Phuang malai (, ) or malai (, ) are a Thai form of floral garland.  They are often given as offerings or kept for good luck.

Origins 
Phuang malai may be derived from the Tamil word poo maalai which has the same meaning poo (flowers), maalai (garland). There are historical evidence that Chola kings from Tamil Nadu (South India) had captured what is currently part of Thailand, Java and Sumatra, Indonesia, and Sri Lanka. Rock inscriptions have mentions about these victories. The Tamils are skillful garland makers and in Tamil culture from birth to death every special event in a person's life is celebrated with flowers especially garlands. Chola kings built huge temples all over Tamil Nadu. Cholan was referred to as Chulalongarn.

The first record of phuang malai was found during the reign of King Chulalongkorn. There was a literary work written by the king called Phra Ratchaphithi Sip Song Duean ('Twelve-Months Royal Ceremonies') which contained information about events and ceremonies in the Sukhothai Kingdom. In the 4th month ceremony, it was mentioned that fresh flower garlands were made by the king's chief concubine Thao Sichulalak (ท้าวศรีจุฬาลักษณ์). Then, in the Rattanakosin Kingdom the phuang malai became an important ornamental object in every ceremony. Every girl in the palace was expected to acquire the skills of making phuang malai. Queen Saovabha Phongsri devised a wide variety of intricate phuang malai patterns.

Patterns 
Phuang malai patterns can be divided into six groups.

Creature malai resembles animals. Flowers are arranged into animal shapes such as mouse, rabbit, squirrel, and gibbon.
Chained malai is a series of rounded malai connected together which resemble a chain. 
Braided malai two rounded malai connected together, decorated with pine-shaped malai on each end.
Vine malai is a series of semicircular malai arranged in a vine shape.
Laced malai is a malai fully decorated by inserting golden and silver laces all over the malai both inside and out.
Orchid malai is made only from orchids.

Uses 
Phuang malai can be classified into three categories by use.

Malai chai diao (, ) is usually used as an offering to show respect. In temples and cemeteries, these malai can be seen hanging from the hands of Buddhist monk statues along with votive candles. Chained malai and braided malai are examples of malai chai diao.
Malai song chai (, ) is usually draped around a person's neck to show importance. In the Thai wedding ceremony, both bride and groom often wear malai song chai. 
Malai chamruai or souvenir malai (, ), the smallest form of malai, is usually given as a souvenir to a large group of people. These malai are customarily given by a host, for instance, in wedding ceremonies, housewarming ceremonies, birthday parties, and baby showers. Creature malai is one form of malai chamruai. The purpose of malai chamruai is similar to that of lei (garland) in Hawaiian culture.
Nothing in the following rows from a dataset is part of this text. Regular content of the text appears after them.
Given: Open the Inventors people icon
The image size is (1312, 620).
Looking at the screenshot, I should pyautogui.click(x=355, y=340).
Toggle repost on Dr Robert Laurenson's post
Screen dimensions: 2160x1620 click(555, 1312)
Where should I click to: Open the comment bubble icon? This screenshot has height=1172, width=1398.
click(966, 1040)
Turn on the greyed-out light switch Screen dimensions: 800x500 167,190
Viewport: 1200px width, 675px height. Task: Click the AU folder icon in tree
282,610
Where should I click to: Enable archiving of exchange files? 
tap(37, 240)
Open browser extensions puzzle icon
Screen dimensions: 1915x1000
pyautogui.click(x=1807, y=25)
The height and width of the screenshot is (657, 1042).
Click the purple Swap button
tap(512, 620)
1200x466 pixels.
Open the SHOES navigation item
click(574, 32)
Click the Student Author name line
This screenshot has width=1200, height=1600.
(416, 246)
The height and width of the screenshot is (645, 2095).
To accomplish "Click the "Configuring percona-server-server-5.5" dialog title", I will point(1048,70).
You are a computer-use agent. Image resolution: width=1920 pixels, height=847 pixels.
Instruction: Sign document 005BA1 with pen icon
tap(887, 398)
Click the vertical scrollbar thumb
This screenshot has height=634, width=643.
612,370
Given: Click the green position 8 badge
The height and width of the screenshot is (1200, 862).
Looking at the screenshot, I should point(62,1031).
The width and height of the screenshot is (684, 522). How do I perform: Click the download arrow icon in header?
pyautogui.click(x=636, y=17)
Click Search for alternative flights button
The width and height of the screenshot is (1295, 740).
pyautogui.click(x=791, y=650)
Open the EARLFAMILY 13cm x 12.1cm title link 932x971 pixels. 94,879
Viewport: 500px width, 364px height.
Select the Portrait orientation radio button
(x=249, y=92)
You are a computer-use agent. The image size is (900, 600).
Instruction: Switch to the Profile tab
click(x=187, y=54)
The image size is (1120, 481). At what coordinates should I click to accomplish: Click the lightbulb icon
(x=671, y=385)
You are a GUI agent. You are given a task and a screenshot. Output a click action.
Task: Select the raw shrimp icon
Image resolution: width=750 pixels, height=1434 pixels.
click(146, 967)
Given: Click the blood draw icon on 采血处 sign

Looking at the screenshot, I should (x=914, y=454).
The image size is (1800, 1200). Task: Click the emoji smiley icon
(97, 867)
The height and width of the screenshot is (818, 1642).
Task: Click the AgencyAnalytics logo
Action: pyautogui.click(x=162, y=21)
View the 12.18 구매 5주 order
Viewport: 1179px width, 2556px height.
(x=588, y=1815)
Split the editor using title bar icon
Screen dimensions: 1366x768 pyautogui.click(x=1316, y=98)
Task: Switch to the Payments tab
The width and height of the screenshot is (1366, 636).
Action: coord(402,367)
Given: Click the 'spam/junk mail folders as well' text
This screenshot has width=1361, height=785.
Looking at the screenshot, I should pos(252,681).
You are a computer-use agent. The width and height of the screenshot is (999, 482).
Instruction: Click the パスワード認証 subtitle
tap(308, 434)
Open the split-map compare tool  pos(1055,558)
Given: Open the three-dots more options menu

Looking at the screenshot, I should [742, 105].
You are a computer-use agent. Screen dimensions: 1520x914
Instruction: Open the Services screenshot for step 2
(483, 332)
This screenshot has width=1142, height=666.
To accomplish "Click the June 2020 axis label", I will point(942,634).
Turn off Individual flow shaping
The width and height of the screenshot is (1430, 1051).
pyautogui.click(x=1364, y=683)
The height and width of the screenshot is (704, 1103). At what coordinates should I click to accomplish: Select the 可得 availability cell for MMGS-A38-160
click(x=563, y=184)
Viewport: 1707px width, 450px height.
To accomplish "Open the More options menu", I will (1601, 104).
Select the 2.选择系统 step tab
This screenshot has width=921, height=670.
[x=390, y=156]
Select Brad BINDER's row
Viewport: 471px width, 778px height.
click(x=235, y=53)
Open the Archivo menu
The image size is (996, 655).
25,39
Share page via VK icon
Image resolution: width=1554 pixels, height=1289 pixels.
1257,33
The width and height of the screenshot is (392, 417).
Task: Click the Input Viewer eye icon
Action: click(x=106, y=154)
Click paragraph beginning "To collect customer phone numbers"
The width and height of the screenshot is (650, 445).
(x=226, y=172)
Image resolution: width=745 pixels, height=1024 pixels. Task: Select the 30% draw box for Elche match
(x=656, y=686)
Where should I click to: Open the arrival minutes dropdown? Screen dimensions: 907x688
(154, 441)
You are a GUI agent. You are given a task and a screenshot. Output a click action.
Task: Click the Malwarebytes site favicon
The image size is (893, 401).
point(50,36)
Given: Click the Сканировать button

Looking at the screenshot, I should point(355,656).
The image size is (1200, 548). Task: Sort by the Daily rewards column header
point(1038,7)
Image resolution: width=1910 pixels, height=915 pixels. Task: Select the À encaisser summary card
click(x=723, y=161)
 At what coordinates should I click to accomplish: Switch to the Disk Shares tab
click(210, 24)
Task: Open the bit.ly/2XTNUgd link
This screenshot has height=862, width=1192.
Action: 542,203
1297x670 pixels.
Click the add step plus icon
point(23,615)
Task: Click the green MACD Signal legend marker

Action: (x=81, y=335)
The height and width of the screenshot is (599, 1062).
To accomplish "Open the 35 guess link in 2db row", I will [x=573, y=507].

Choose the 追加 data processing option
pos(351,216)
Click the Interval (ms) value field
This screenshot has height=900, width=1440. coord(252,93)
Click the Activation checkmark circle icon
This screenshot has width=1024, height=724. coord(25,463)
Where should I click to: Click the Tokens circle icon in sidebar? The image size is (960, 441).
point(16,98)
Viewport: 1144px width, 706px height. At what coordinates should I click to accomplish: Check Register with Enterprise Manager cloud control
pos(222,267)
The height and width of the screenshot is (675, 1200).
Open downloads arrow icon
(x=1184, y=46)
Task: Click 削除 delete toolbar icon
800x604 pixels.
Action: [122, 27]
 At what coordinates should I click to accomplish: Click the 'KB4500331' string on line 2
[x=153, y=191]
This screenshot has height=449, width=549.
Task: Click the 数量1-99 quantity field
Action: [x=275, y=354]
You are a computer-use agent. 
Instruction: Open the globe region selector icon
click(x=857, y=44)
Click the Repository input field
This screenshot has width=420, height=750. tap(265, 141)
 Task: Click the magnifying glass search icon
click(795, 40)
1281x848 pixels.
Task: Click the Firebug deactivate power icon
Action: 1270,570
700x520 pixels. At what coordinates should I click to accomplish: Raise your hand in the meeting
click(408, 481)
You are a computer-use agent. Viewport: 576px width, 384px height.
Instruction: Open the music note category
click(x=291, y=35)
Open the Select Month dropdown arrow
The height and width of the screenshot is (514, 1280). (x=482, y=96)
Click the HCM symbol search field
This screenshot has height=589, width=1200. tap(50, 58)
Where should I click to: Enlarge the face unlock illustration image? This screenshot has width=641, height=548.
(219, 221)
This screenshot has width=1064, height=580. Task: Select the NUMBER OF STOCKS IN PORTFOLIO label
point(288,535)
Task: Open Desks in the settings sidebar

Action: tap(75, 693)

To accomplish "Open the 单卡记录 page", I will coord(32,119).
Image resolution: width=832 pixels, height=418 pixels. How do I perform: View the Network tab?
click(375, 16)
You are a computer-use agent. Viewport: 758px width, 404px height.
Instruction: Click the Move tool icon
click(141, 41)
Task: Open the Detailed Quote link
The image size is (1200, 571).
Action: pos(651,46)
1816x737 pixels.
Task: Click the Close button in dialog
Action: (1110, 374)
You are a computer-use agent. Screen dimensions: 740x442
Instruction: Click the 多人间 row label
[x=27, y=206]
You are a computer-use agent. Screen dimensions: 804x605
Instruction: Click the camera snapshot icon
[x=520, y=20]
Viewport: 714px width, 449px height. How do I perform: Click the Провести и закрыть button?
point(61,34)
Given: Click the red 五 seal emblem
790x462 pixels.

In addition to the use of the malai as offerings, gifts, and souvenirs, malai have many more functions. They can be used to decorate throne halls and houses. Malai can also be hung on Thai musical instruments to pay respect to the masters of those instruments and for good luck and success in a performance.

Bamboo garlands
Thai bamboo garlands are decorative woven offerings sometimes used as a substitute for floral garlands and as a way to hang other offerings. Bamboo garlands are part of the tradition of Phu Thai people in the village of Kut Wa in Kuchinarai District, Kalasin Province, in the northeast of Thailand. Bamboo garlands are also used in the festival of Buddhist Lent during the Thai rainy season, called "Bun Khao Pradap Din" or "Bun Phuang Malai Ban Kut Wa".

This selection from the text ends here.